Le ministre des Affaires étrangères Jean-Yves Le Drian, fidèle à la position traditionnellement anti israélienne du Quai d’Orsay, avait provoqué la consternation en Israël, au-delà des autorités, en invoquant l’apartheid qui menacerait Israël, en référence au traitement qui serait réservé à sa minorité musulmane. S’il avait situé l’hypothèse de l’apartheid sur un autre terrain, celui du renoncement au concept de deux États pour deux peuples que prônent certains jusqu’aux-boutistes au bénéfice d’une annexion pure et simple des territoires palestiniens, sa crainte aurait été fondée. Cette solution ne pourrait en effet conduire qu’à une guerre civile.
Mais notre ministre a préféré dispenser sa leçon de droit de l’hommisme à la seule démocratie de la région, qui s’est trouvée sous le feu d’une organisation islamiste terroriste dont les civils ont toujours été un bouclier s’agissant de ses propres citoyens, ou une cible s’agissant de son ennemi.
Voilà qu’Israël, au prix de combinazione qui devraient faire réfléchir les Français adeptes de la proportionnelle intégrale, vient de se doter d’un nouveau gouvernement dépendant d’une majorité intégrant le parti islamiste (a priori modéré) Raam, issu des Frères musulmans.
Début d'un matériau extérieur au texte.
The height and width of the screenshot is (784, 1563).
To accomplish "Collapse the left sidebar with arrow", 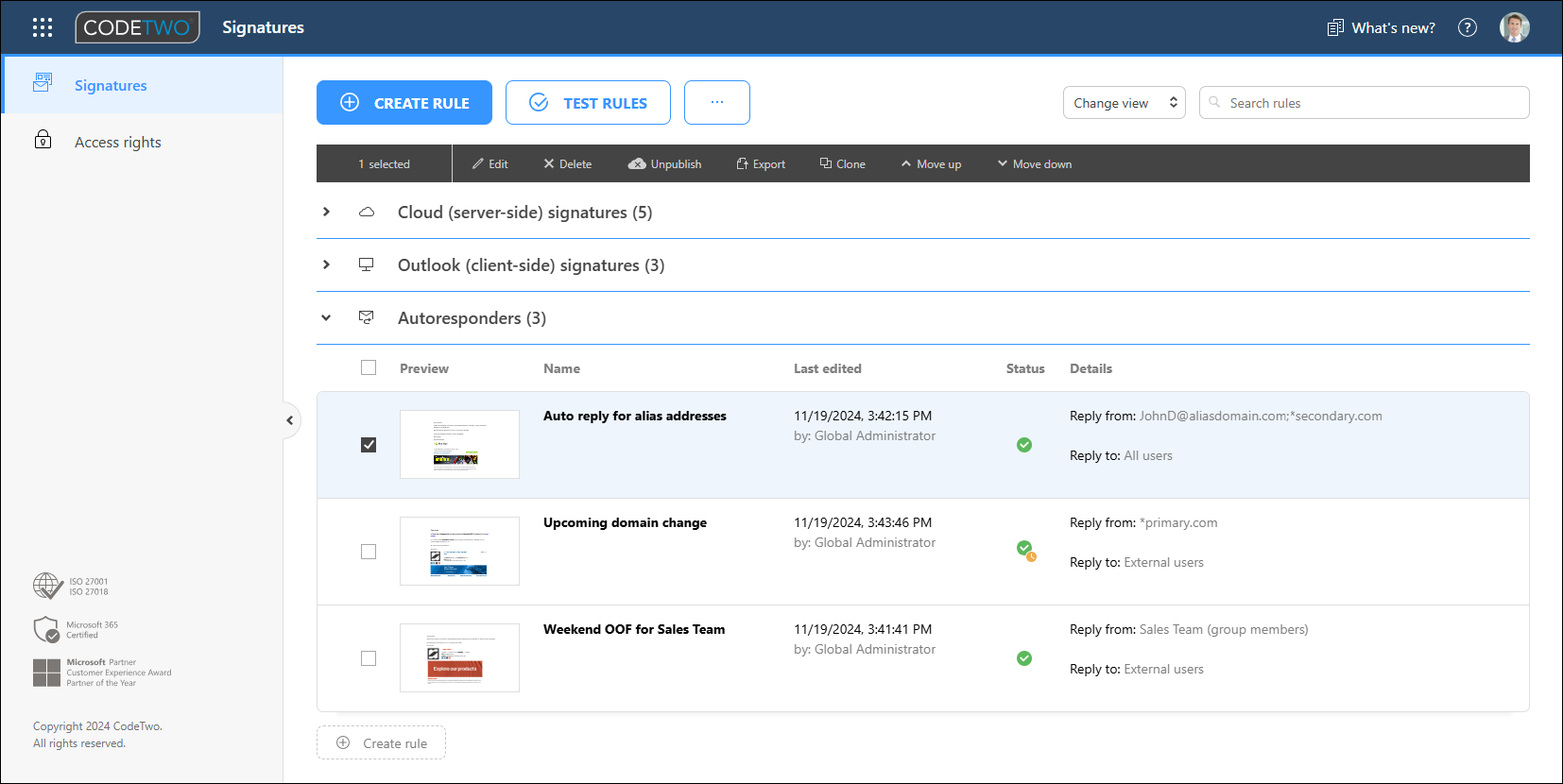I will pyautogui.click(x=290, y=420).
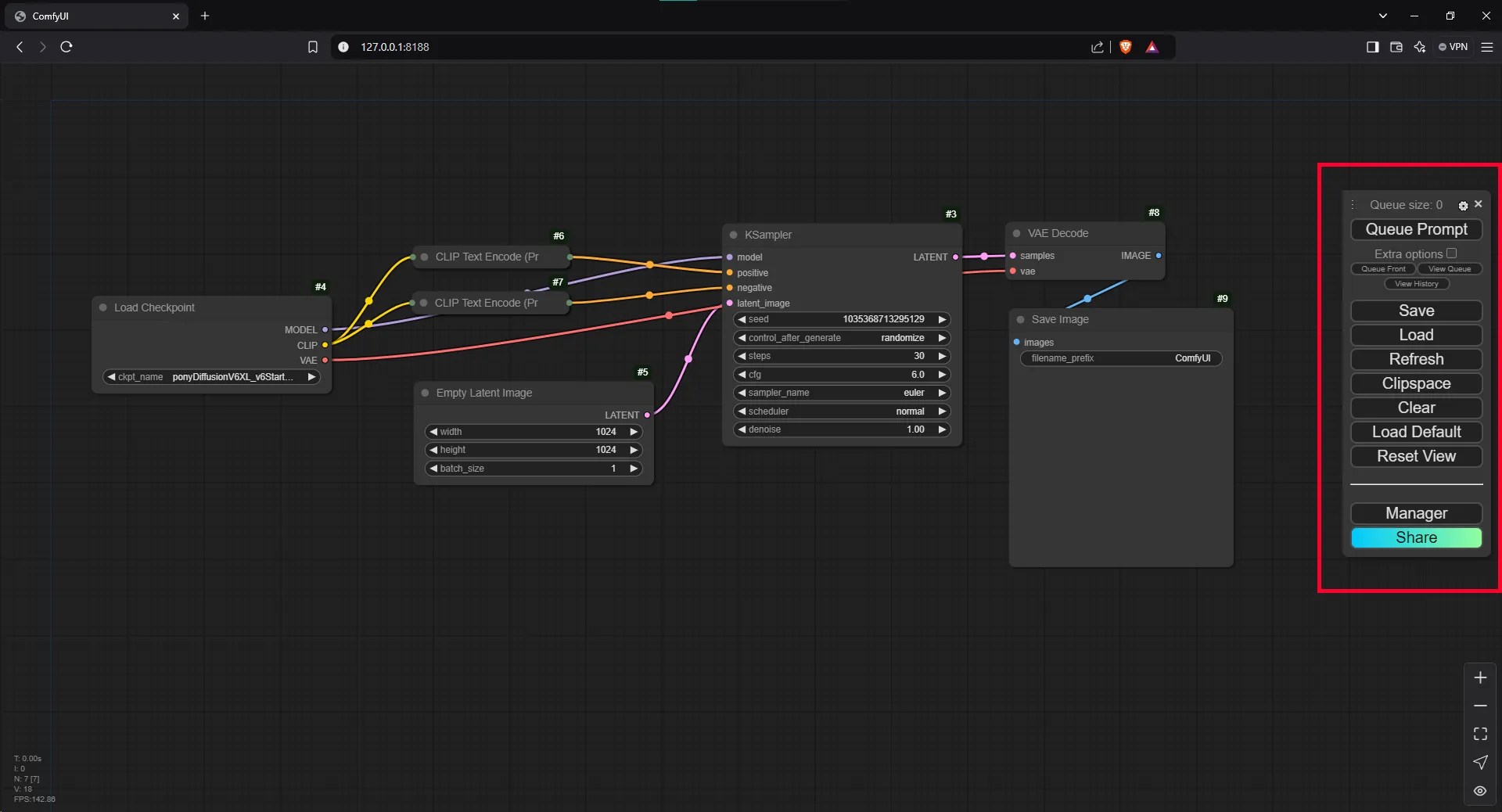Collapse the Load Checkpoint node
Screen dimensions: 1502x812
point(103,308)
Imaginez en France le CCIF, au lieu d’être dissous comme il le fut, constituer une coalition aux côtés du Rassemblement national, du PS, et de la France Insoumise ! Comme apartheid, on a vu pire.
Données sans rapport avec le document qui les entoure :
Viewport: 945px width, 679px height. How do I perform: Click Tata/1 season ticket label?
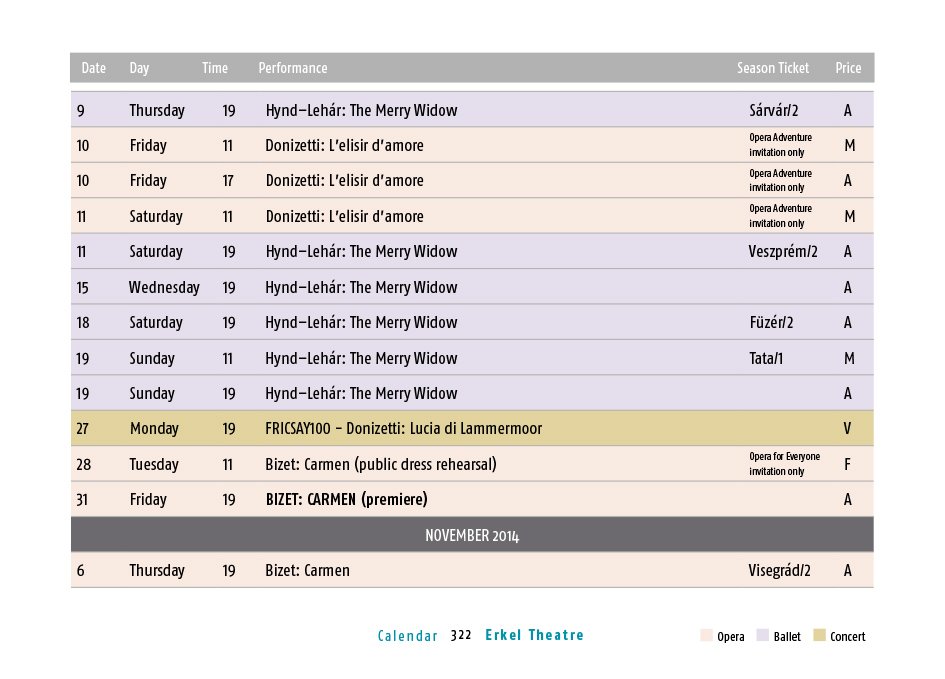[766, 358]
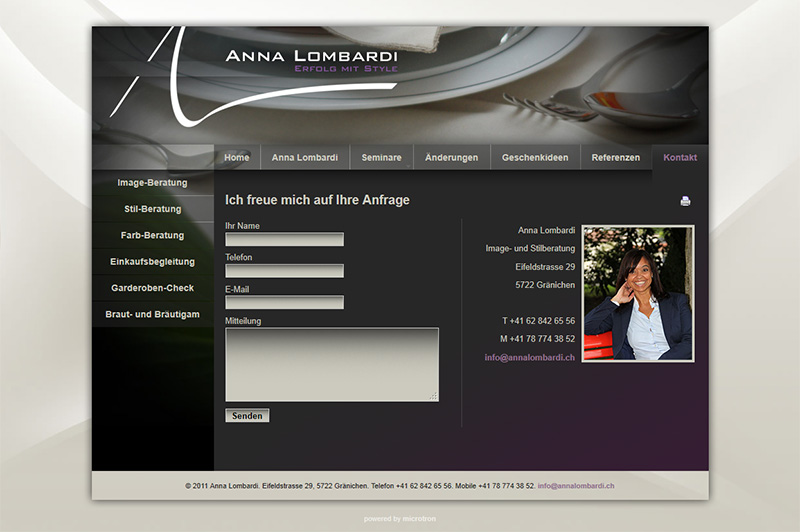The height and width of the screenshot is (532, 800).
Task: Open Einkaufsbegleitung sidebar item
Action: click(152, 262)
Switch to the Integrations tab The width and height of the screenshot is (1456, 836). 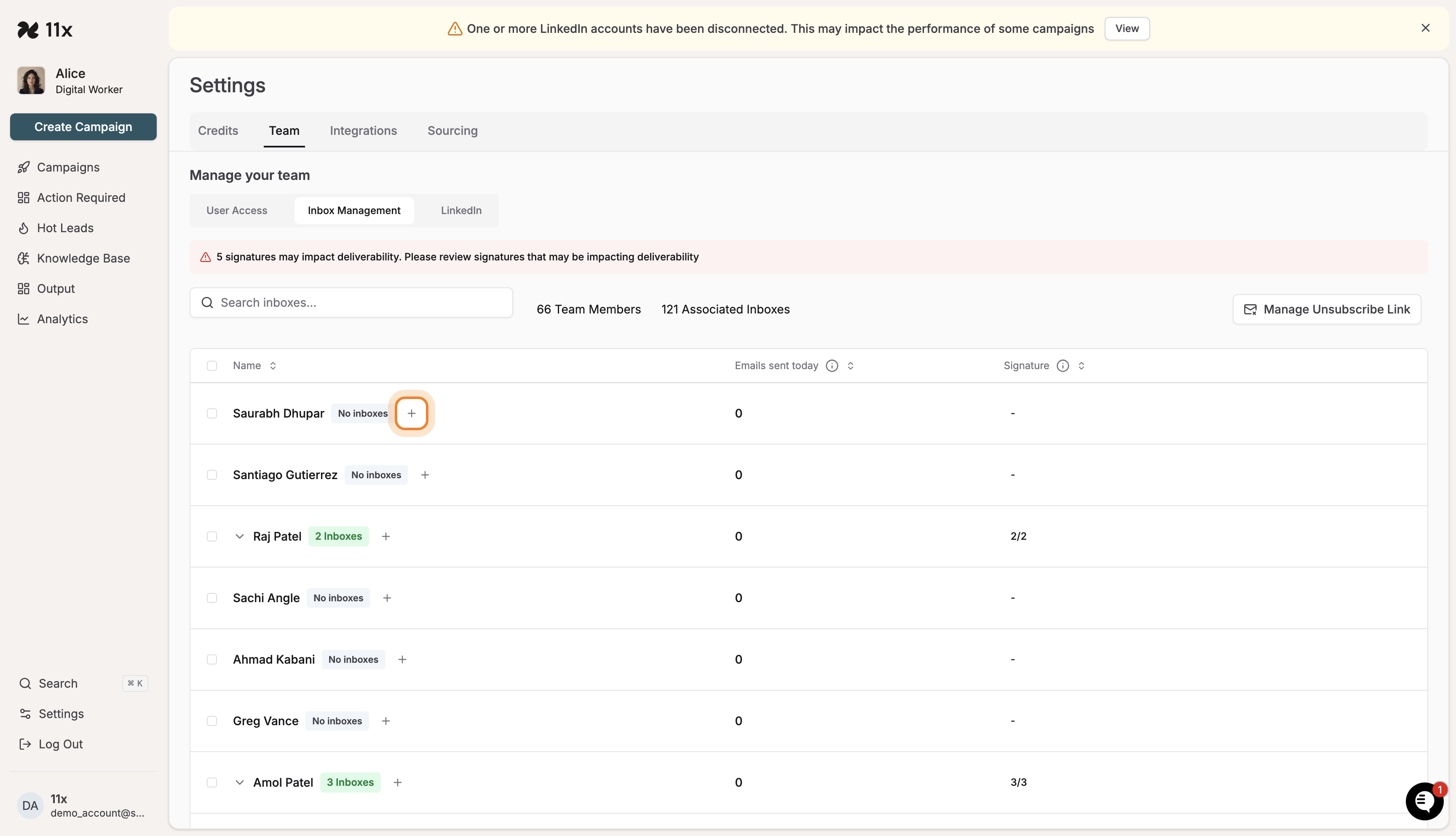coord(363,130)
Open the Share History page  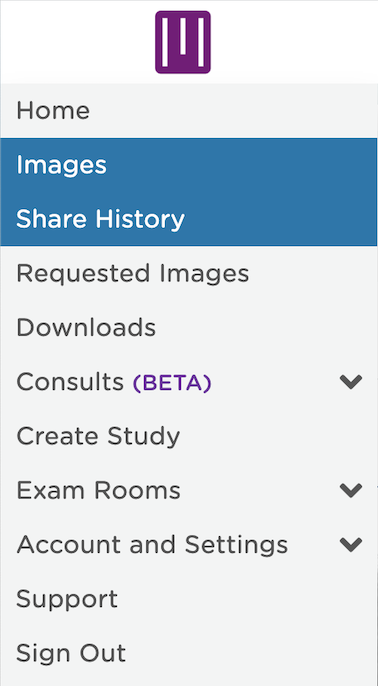(x=100, y=219)
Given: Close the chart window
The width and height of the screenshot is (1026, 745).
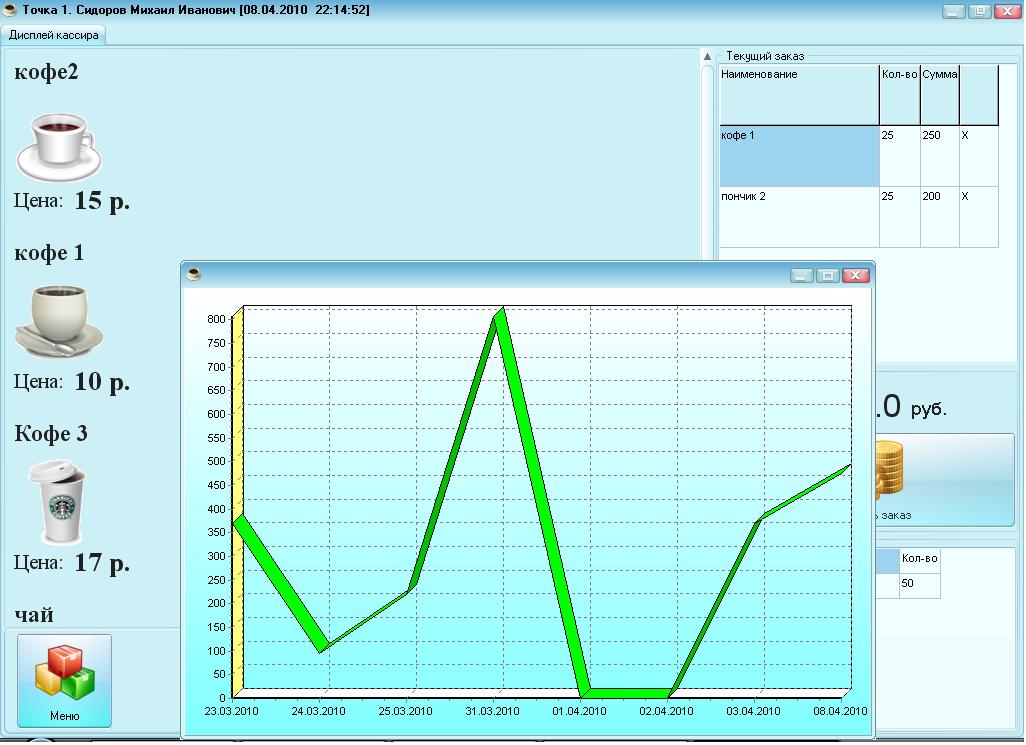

Israël doit-il s’en réjouir ?…
Une des craintes des autorités israéliennes est de partager des secrets militaires, sécuritaires, voire nucléaires avec des ministres susceptibles de les transmettre à l’ennemi, Hamas, Hezbollah, Iran… La question de leur loyauté à l’État d’Israël ne se pose pas parce qu’ils sont musulmans (le juge qui avait condamné à de la prison un ancien président israélien était aussi musulman, sans que personne ne conteste sa décision), mais parce qu’ils sont issus des Frères musulmans, comme le Hamas. Or cette confrérie veut, comme en France, imposer sa vision rétrograde de l’islam à tous les musulmans, puis à la terre entière. Mais il n’est pas certain que le parti Raam entre au gouvernement (il se contenterait alors de le soutenir). En outre, il n’y aura pas de ministre de ce parti dans le « cabinet restreint » qui traite les questions de sécurité les plus délicates.
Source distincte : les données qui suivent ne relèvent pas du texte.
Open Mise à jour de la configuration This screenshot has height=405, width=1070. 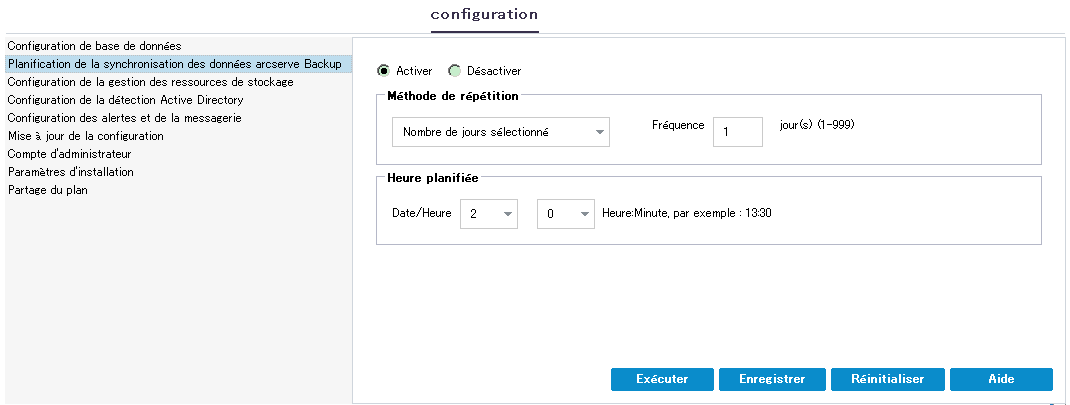coord(85,136)
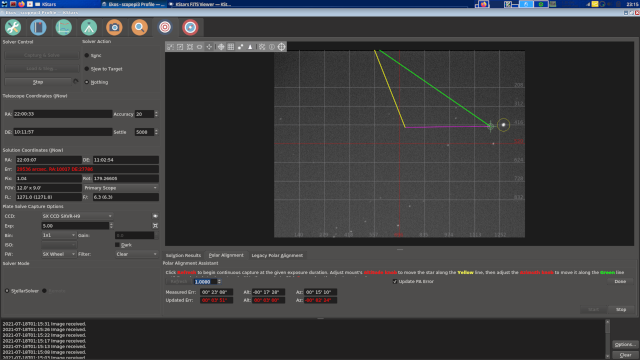640x360 pixels.
Task: Enable the Dark frame checkbox
Action: [x=118, y=245]
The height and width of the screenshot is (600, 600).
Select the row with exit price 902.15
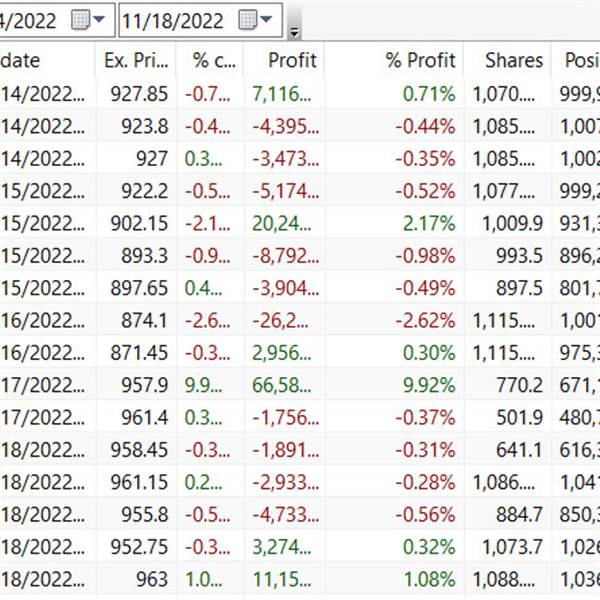[300, 223]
L’entrée d’islamistes au gouvernement israélien, ou du moins dans la majorité qui le soutient, est le résultat d’un marchandage subtil. En outre, les islamistes tenteront, tout comme les partis juifs orthodoxes, d’obtenir le plus d’avantages possible en termes de subventions et d’aides sociales diverses. Si le résultat en est la réduction des inégalités et des discriminations à l’encontre des Arabes israéliens, on ne peut que s’en féliciter, tout en rappelant qu’ils ont bien plus de droits que leurs coreligionnaires dans n’importe quel pays musulman.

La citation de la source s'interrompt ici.